When the dynamics of geoscientific investigation in China had reached a certain momentum, German and Chinese geoscientists of various disciplines initiated the formation of a joint research network in the late 1990s which led to the jointly DFG- and NSFC-funded “Bündelprojekt” ”From ‘Snowball Earth' to the Cambrian bioradiation: A multidisciplinary analysis of the Yangtze Platform, China”. In this project (2001 to 2004), coordinated by Prof. Erdtmann, formerly TU Berlin, six German and eight Chinese projects were conducted over a three-year period. The study topics ranged widely and addressed themes as diverse as “Snowball Earth” environmental conditions (H. Bahlburg; H. Strauss), Ediacaran-Cambrian microfossils (M. Steiner), biodiversity in the PC-C trace fossil record (B. Weber), bioevolutionary studies of Early Cambrian Chengjiang fossils (D. Waloßek), and sedimentology of Ediacaran shallow- and deep-water sections (C. Heubeck).
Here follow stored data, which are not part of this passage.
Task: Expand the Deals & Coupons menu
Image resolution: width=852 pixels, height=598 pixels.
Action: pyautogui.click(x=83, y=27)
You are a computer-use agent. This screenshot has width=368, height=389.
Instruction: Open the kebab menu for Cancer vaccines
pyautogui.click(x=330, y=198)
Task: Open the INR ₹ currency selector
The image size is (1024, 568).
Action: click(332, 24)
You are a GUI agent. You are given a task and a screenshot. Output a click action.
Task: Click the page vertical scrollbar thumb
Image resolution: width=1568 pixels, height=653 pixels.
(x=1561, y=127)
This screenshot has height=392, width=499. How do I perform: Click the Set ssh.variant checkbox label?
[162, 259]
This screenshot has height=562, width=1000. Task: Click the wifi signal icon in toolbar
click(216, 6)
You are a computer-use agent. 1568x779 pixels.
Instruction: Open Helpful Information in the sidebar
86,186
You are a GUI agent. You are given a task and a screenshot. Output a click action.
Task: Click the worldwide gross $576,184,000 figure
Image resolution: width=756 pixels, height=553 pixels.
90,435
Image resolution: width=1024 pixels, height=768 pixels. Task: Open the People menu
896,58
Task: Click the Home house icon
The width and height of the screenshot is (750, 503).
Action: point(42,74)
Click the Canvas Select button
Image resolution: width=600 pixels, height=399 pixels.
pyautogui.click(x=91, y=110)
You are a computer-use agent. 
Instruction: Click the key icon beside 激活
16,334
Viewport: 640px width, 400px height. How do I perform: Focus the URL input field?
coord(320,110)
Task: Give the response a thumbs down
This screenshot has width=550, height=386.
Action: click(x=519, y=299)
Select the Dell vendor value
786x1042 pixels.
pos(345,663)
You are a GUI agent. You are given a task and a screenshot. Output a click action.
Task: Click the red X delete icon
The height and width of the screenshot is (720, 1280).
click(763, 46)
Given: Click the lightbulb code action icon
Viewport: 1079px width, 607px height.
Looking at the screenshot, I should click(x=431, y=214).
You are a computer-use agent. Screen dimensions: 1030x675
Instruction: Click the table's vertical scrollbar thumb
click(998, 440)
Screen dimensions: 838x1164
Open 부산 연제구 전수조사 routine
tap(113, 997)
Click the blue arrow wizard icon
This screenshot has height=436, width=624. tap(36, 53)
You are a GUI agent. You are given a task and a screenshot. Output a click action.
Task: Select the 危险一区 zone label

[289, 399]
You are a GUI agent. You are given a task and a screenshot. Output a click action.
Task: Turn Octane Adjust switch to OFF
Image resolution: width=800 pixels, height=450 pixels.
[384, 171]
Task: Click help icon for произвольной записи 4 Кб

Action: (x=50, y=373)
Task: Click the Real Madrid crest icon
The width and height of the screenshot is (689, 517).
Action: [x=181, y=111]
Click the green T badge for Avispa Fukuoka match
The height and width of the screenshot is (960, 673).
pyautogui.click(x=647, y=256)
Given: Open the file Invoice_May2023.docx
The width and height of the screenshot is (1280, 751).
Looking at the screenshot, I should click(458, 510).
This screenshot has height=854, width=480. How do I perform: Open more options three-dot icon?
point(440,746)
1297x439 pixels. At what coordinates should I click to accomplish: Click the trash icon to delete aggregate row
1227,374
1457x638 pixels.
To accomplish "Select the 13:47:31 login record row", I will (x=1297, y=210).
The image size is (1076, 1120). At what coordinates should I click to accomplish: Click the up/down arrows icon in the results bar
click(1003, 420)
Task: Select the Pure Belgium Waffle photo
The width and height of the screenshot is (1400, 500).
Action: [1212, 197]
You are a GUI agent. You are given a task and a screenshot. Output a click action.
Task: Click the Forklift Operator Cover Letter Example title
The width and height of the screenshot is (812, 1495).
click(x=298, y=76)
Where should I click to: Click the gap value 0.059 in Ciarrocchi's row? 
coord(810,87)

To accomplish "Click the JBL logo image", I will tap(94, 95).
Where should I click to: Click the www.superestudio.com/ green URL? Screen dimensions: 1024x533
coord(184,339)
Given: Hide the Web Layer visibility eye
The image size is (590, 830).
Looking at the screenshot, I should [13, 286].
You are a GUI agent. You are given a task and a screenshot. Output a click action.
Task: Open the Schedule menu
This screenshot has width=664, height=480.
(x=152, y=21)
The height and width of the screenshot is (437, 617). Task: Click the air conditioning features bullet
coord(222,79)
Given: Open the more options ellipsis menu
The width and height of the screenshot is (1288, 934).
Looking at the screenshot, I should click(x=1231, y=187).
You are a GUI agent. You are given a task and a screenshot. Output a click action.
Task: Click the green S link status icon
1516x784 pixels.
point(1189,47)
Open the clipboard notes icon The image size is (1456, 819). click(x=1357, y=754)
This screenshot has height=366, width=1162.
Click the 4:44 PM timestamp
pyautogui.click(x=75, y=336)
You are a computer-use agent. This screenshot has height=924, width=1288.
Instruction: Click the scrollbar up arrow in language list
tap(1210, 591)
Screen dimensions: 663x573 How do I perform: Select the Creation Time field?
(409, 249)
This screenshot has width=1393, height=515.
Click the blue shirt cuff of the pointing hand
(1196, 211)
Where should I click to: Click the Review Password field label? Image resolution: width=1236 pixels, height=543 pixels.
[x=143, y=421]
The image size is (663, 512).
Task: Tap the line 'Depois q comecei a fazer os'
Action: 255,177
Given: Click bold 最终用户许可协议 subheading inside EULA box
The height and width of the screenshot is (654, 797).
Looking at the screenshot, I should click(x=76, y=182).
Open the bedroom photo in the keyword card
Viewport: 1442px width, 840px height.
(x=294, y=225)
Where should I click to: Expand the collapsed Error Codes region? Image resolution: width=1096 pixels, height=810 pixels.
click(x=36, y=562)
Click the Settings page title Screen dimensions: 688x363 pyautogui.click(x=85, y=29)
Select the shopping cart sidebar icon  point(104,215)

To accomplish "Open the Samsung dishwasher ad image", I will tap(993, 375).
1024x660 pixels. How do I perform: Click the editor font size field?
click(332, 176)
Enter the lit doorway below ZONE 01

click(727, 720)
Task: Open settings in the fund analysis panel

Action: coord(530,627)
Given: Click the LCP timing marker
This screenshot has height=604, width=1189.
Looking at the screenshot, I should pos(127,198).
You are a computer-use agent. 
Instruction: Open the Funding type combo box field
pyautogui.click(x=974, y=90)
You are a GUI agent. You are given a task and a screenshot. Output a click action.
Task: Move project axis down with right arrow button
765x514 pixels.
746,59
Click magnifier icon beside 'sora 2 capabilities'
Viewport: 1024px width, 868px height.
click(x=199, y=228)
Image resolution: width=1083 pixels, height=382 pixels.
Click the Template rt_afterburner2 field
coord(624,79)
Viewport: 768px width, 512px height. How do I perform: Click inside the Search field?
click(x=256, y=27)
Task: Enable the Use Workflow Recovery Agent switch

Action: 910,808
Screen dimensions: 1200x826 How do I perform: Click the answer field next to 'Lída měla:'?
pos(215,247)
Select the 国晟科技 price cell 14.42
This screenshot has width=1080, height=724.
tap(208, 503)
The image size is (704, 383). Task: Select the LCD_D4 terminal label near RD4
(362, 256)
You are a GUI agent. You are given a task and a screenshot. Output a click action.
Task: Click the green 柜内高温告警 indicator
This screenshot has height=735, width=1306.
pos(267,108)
The Bündelprojekt was very successful in improving our understanding of numerous aspects of the palaeoenvironment and biological evolution near the Precambrian-Cambrian boundary and its drivers.
Evaluation and comparison of the results of the Bündelprojekt with those of other groups working on sections of similar age on other continents suggests that continuing work on the Yangtze Platform would be a worthwhile effort but should follow a modified focus, with emphasis on the interrelationships and mutual modification between life forms and environmental variables at the Ediacaran-Cambrian transition. Thus, the Forschergruppe changed its stratigraphic focus in its second funding period (2011-2014) to the highest-profile topic, the base-Cambrian bioradiation, but will continue its approach to integrate paleobiological and geochemical results to achieve an ecological understanding of events and processes there.